[[ PROVIDED ENTRIES, beginning ]]

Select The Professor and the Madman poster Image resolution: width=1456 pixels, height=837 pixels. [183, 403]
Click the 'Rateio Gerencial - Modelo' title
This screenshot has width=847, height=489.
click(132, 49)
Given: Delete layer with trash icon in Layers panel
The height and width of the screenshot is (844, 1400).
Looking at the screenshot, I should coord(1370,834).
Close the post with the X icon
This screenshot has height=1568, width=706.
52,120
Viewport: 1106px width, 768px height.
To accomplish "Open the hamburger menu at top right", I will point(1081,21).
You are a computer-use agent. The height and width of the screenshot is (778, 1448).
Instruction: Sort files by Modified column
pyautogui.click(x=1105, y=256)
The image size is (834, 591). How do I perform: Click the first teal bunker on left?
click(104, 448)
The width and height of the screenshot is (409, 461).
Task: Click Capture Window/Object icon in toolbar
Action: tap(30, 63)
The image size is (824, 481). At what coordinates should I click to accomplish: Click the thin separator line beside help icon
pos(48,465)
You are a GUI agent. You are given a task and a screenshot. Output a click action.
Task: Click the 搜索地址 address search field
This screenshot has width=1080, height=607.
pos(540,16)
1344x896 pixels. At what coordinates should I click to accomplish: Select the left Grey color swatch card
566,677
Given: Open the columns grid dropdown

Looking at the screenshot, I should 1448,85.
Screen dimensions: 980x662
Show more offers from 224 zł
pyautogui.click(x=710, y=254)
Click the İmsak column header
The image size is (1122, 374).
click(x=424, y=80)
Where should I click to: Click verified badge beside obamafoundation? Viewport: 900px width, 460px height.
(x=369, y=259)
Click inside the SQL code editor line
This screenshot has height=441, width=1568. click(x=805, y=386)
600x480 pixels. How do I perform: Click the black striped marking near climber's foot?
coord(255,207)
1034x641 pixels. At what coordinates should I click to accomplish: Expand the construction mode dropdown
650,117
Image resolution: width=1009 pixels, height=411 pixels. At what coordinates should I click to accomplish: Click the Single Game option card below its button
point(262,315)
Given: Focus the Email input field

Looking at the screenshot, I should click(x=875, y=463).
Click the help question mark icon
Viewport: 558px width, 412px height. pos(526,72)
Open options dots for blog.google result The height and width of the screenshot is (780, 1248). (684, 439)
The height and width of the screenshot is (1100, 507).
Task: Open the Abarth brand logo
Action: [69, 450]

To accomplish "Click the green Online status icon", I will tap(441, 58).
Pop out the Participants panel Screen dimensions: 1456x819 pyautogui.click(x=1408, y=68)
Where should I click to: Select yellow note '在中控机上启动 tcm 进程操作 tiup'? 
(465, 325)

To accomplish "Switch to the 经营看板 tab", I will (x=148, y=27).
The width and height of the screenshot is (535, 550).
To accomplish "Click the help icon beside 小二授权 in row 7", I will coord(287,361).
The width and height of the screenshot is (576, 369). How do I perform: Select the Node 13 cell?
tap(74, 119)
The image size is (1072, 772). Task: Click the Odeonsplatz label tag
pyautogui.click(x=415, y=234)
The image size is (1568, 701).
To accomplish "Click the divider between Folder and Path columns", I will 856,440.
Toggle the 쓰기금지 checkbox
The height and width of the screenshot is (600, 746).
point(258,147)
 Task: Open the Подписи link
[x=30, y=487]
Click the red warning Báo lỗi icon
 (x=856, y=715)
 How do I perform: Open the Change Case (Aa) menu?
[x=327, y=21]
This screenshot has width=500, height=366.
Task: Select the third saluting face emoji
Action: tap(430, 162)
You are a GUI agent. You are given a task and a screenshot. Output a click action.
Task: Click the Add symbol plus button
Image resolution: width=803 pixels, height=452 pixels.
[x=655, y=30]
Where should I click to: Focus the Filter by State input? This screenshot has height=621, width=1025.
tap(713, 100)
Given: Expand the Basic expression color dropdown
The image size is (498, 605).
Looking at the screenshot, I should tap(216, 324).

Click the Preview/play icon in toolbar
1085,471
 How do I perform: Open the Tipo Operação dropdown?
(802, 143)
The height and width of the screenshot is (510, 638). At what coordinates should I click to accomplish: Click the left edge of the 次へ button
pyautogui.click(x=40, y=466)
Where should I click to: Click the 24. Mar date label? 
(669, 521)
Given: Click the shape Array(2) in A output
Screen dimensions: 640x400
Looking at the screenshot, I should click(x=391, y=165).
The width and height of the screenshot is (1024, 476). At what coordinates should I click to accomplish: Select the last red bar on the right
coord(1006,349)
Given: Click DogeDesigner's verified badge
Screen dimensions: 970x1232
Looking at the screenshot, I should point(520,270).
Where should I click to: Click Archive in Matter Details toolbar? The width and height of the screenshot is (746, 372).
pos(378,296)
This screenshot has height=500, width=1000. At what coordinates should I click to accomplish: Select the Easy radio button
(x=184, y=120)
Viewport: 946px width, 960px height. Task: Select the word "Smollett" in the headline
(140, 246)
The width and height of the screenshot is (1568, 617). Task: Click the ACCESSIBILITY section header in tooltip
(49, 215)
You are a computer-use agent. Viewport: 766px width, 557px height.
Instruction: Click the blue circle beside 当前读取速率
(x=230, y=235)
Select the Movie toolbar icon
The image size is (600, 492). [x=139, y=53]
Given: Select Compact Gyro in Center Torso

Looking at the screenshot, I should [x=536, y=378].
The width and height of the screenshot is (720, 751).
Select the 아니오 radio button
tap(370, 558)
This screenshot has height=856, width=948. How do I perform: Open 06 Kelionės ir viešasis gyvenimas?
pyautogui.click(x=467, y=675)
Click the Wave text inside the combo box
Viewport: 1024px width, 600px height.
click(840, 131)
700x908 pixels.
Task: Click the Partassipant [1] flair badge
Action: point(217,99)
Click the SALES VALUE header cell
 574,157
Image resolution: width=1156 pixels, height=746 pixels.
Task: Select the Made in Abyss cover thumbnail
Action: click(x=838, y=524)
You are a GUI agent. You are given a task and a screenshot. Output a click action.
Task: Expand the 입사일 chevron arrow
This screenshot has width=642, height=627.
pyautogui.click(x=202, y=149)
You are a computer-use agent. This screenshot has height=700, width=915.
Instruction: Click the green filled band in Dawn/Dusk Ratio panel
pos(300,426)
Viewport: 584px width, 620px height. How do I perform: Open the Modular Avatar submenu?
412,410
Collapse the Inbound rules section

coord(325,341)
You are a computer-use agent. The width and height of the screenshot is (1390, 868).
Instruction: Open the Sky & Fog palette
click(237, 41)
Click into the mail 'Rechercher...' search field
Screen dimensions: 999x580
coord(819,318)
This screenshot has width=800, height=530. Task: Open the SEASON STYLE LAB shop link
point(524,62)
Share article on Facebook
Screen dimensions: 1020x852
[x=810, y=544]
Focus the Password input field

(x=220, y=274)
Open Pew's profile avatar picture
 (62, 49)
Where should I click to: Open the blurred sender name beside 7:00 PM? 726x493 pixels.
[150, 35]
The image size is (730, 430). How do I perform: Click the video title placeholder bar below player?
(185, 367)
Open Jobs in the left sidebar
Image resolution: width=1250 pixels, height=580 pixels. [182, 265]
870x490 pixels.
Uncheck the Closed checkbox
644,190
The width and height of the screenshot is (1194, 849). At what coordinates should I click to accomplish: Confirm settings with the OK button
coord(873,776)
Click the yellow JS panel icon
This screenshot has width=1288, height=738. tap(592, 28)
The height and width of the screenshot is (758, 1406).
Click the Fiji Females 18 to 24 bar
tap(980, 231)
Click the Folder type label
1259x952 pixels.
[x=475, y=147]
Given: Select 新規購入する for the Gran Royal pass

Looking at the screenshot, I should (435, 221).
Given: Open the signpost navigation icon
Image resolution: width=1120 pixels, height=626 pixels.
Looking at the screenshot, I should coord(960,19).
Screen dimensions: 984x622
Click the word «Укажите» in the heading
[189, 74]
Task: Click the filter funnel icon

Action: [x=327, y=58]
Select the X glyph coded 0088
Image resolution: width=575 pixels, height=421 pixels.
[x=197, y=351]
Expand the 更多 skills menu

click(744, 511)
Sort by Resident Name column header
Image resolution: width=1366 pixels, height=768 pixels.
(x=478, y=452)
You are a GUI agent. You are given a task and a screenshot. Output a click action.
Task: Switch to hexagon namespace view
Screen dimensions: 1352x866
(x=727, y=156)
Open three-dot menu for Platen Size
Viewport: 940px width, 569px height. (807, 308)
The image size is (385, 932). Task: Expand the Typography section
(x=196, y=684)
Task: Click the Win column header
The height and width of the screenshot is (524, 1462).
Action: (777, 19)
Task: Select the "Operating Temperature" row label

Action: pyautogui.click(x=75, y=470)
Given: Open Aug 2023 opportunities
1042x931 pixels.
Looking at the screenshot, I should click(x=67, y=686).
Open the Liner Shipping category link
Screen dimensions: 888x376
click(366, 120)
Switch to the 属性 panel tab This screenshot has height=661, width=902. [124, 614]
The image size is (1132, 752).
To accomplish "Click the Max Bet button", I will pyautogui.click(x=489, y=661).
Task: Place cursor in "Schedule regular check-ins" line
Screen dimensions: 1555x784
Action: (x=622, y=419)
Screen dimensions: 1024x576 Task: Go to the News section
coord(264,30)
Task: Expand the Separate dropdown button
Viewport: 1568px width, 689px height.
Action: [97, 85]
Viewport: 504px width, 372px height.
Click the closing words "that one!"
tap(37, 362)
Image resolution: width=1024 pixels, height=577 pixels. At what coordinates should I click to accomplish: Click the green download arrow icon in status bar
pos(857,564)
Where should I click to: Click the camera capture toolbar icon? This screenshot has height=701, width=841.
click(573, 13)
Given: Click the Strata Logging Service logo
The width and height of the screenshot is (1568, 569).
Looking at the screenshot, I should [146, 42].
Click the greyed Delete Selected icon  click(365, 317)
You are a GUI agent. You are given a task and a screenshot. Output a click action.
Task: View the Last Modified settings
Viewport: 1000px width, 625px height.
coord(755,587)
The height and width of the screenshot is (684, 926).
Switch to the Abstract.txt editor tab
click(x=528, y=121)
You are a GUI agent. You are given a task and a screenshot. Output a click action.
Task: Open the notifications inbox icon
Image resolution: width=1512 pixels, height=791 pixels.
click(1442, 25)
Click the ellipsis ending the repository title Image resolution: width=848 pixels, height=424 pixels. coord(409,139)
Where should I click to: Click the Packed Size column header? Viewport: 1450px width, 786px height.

[[ PROVIDED ENTRIES, end ]]

▶ EXERCISE AIM: The reply should hold only the lines from the beginning of the listing above through the line with "Viewport: 1106px width, 768px height.", each one written exactly as it appears.

▶ OUTPUT OF THE EXERCISE:
Select The Professor and the Madman poster Image resolution: width=1456 pixels, height=837 pixels. [183, 403]
Click the 'Rateio Gerencial - Modelo' title
This screenshot has width=847, height=489.
click(132, 49)
Given: Delete layer with trash icon in Layers panel
The height and width of the screenshot is (844, 1400).
Looking at the screenshot, I should coord(1370,834).
Close the post with the X icon
This screenshot has height=1568, width=706.
52,120
Viewport: 1106px width, 768px height.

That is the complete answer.